On a couple of separate occasions when Leanne was with me and Aunt Catherinanne, she made impassioned pleas for things that she felt very strongly about. It was clear that there was a lot of hope in her heart that what she longed for would be delivered. These were big things to her, such as McDonalds for lunch, a second trip to Signal Hill on the same day, and the need to have a Frosty from Wendy’s for dessert after supper at KFC. All of these great desires came in one day. Her delivery was impeccable. She is a beautiful little girl and with her most loving look would ask, “Uncle Kevy, can we go back up to Single Hill after the movie?” But that was not the best part. Before I could answer her question it was followed by a plea from little Leanne. “Don’t say no! Say we’ll see!”I obliged and in each instance said, “We’ll see.” I have thought about that many times since that day. It is now a part of LLLL. Leanne was contented to wait for an answer. She was prepared to embrace expectation. She would embrace even the possibility of her hopes and aspirations coming to fruition. She did not NEED a yes. She only needed the door to be left open and then I could see in her little face in the impending waiting period, anticipation and expectation and joy. She seemed to relish the waiting for an answer. The “we’ll see” period is akin to Advent. It is our liturgical “we’ll see.” Instead of jumping headfirst into Christmas we engage on a wait and see what it might be. Leanne waited patiently – especially for a seven year old. And when the “we’ll see” became a yes she was so, excited, so exuberant and so thrilled. She enjoyed the wait but she was absolutely Gob-smacked at the fulfillment of her desires. Because Uncle Kevin and Aunt Catherinanne are pushovers and love to do what they can when they can with little people that they do not see often, I never got to experience what the disappointment might have been if at the end of the “we’ll see” period if her dreams had not come true. So it is with God and us. God has no interest in letting us down. God is present with us in the long moments of “we’ll see” and God is with us to bring goodness to full fruition. Leanne understands the value of waiting and she loves the excitement of living with the possibility of what might be. We could all use a good dose of that instead of wanting to know at every moment what will happen next. We could all live with a little dose of not needing all gratification immediately.

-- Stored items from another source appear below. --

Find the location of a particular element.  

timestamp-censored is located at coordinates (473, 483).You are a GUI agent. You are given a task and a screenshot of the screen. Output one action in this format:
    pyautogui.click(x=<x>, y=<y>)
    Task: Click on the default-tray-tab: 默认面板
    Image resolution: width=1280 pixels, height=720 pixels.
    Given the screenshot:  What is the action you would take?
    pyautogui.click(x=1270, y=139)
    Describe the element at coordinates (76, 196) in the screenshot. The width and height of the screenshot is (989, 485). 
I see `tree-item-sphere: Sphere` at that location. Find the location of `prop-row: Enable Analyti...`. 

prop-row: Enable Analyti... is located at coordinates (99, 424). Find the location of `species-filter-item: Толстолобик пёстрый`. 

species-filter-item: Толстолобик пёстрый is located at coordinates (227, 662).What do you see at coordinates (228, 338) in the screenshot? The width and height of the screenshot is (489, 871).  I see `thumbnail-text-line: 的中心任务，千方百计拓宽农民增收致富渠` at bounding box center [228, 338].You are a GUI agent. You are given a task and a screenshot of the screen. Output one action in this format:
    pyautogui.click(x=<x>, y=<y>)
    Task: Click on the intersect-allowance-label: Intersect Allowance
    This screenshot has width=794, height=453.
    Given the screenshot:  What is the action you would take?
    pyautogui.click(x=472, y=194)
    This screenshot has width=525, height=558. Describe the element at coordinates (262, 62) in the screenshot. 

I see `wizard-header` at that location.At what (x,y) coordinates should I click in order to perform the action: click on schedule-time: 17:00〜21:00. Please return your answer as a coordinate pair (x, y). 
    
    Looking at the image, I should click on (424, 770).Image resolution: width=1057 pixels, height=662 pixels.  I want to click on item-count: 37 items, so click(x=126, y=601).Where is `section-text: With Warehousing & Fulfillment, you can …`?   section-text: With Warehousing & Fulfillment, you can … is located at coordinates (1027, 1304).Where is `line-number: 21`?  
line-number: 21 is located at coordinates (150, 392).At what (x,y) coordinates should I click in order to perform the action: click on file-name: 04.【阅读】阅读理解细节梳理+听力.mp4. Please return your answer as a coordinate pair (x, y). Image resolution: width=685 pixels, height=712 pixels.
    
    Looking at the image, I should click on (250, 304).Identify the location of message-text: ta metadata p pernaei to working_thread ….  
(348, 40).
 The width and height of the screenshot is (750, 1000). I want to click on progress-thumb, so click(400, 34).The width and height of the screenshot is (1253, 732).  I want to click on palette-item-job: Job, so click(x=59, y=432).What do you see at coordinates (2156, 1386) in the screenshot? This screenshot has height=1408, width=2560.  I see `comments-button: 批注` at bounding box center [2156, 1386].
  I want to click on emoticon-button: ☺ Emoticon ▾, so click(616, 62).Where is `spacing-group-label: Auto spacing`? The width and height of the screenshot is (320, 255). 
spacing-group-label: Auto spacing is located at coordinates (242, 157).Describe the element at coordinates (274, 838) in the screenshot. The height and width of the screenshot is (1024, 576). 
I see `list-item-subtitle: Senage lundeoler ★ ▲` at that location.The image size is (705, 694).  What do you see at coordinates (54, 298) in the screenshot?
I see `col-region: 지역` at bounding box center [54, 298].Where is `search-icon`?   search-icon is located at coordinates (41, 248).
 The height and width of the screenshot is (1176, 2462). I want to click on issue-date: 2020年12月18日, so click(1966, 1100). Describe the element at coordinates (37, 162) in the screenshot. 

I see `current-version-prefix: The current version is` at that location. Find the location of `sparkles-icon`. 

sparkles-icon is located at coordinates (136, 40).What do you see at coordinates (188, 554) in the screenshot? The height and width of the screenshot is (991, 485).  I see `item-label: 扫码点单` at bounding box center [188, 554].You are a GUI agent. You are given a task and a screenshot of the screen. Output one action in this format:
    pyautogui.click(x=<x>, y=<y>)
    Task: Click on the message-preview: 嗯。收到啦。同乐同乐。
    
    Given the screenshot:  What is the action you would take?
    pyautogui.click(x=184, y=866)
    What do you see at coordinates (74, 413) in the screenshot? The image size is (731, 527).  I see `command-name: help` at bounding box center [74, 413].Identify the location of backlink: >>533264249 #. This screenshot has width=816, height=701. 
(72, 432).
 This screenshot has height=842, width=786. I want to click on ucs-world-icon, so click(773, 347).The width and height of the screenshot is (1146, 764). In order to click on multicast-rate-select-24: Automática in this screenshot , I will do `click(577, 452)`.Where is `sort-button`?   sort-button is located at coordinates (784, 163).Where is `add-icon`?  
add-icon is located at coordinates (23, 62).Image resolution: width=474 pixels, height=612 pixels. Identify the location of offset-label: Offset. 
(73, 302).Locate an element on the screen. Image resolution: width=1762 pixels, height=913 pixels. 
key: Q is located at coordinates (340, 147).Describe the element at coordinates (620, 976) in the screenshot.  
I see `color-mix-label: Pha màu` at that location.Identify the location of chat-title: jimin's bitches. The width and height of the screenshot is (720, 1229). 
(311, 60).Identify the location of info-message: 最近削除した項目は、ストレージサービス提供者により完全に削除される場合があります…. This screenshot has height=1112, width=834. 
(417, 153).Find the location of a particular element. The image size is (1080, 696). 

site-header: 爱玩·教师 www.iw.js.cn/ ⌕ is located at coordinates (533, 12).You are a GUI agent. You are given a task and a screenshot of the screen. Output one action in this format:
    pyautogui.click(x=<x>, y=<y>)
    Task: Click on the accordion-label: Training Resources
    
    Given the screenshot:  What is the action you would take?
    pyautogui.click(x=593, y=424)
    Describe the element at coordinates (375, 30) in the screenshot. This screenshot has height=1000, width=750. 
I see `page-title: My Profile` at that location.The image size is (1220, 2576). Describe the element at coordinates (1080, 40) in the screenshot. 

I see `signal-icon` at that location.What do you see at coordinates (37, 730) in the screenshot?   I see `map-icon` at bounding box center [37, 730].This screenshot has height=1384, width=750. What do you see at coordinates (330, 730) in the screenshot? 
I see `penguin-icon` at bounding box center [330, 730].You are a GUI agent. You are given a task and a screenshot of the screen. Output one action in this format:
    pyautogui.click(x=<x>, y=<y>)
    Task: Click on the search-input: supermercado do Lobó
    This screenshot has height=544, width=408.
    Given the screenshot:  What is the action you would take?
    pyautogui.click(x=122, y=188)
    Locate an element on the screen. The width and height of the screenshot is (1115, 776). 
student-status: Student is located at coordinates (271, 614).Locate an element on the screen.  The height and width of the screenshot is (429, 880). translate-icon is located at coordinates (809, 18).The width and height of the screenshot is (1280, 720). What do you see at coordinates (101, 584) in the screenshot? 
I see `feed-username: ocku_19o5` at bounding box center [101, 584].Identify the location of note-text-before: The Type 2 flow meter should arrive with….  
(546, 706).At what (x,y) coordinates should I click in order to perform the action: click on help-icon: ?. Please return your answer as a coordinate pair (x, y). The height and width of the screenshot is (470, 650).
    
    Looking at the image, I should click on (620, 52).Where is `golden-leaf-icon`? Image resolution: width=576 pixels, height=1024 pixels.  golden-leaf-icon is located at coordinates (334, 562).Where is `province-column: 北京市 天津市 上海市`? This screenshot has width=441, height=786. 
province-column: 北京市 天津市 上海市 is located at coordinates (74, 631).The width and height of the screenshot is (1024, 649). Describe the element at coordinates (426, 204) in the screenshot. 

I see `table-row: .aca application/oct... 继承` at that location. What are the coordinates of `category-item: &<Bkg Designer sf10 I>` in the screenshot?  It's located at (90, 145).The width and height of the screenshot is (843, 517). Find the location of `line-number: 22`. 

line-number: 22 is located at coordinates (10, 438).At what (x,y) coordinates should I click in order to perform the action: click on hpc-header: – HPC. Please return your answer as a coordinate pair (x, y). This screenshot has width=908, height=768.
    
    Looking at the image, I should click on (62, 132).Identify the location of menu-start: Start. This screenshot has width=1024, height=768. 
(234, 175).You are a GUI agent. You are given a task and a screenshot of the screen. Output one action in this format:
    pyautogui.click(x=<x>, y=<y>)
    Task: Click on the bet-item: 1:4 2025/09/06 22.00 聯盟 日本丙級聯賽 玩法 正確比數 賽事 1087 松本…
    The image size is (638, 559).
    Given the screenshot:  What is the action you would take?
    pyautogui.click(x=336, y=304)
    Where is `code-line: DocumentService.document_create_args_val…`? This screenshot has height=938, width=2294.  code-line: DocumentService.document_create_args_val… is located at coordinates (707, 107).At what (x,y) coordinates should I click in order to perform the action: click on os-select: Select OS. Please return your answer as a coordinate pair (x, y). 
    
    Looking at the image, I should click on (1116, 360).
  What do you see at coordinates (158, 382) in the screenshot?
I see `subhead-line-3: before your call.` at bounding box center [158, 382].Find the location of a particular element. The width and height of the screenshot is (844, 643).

Almost as profound as Lively Leanne is Bonheoffer….I said almost. In that same sermon from 1928 that I referenced earlier he shared this. "The celebration of Advent is possible only to those who are troubled in soul, who know themselves to be poor and imperfect, who look forward to something greater to come. For these, it is enough to wait in humble fear until the Holy One himself comes down to us, God in the child in the manger. God comes. The Lord Jesus comes. Christmas comes. Christians rejoice!" I know a lot of people who just don’t get that concept. But alas my little theologian Leanne – she gets it!
And besides all that – she’s my buddy!